Objectives: To evaluate changes in sleep quality and polysomnographic parameters among patients who underwent functional endoscopic sinus surgery for chronic rhinosinusitis with nasal polyposis.
Materials and methods: A systematic review was performed in three databases: PubMed, Cochrane, and Embase. The following keywords were used: chronic rhinosinusitis, nasal polyposis, sleep quality, and nasosinusal endoscopic surgery. Studies evaluating adults with nasal polyposis who underwent endoscopic nasosinusal surgery were selected. A meta-analysis was conducted to compare mean scores for polysomnographic and subjective variables from before to after the operation.
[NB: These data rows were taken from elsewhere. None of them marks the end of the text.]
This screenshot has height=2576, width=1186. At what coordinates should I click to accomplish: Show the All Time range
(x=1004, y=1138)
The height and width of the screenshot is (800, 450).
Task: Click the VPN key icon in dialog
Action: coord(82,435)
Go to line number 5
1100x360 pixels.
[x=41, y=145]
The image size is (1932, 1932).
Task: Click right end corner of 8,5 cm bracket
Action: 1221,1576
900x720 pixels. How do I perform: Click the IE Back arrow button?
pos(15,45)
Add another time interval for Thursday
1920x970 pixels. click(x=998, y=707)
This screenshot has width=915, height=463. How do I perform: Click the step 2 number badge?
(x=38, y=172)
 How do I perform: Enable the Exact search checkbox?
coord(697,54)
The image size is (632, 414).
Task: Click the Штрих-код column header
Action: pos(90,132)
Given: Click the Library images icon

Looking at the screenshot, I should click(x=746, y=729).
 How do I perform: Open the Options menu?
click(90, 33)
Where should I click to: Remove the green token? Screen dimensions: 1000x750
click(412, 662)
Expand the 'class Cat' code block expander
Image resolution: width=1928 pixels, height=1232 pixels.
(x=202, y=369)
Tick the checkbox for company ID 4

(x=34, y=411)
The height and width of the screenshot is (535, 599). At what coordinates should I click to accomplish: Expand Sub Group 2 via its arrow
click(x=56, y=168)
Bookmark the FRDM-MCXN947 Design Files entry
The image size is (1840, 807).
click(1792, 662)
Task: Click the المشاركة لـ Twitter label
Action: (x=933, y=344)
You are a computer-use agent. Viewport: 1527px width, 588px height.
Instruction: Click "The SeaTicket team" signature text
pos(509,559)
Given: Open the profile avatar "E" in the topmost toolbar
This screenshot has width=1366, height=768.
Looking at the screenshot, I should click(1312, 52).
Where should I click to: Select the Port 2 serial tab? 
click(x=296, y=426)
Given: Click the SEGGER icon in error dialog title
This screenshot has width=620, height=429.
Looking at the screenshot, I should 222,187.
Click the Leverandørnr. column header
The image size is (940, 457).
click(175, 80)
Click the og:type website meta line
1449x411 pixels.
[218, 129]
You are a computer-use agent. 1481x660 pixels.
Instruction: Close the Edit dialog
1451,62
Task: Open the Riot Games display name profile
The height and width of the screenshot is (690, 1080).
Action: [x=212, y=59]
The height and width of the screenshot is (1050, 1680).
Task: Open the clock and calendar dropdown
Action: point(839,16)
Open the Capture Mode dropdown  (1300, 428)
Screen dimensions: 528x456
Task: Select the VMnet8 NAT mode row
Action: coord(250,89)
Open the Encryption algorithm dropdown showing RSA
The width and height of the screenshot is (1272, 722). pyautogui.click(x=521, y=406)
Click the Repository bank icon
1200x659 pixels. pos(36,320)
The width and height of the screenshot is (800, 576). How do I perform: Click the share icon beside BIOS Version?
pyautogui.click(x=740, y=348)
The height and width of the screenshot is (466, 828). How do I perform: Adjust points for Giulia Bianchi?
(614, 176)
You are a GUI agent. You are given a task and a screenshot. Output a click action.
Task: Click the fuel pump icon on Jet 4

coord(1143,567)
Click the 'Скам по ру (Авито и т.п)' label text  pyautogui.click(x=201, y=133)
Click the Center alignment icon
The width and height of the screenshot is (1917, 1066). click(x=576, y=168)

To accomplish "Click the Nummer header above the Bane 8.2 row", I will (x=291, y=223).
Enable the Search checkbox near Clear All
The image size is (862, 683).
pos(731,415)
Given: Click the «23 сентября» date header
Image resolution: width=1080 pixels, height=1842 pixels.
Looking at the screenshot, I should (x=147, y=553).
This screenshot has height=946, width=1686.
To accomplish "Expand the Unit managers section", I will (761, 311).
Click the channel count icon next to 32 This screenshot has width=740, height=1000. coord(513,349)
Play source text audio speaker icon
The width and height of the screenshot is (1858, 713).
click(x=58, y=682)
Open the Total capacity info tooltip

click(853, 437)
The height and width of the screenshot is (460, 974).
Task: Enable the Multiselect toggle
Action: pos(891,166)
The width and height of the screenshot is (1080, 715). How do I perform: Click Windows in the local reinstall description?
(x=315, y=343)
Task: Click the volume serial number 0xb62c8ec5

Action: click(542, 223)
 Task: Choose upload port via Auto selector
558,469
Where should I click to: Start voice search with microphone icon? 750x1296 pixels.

Results: A systematic review and meta-analysis of three studies were performed, only one of which was randomized. The total sample consisted of 64 patients. There was a decrease in the mean AHI score and improvements in mean and minimum saturation. The mean difference in percentage of stage N3 from before to after the operation was 1.12 with a 95% CI from -3.51 to 5.75, which was non-significant. There was a mean percentage increase in REM sleep duration and a decrease in PSQI scores, which were both statistically significant ( p < 0.05).
Conclusion: There were improvements in the quality of sleep and duration of REM sleep after surgery, with no improvement in polysomnographic respiratory parameters.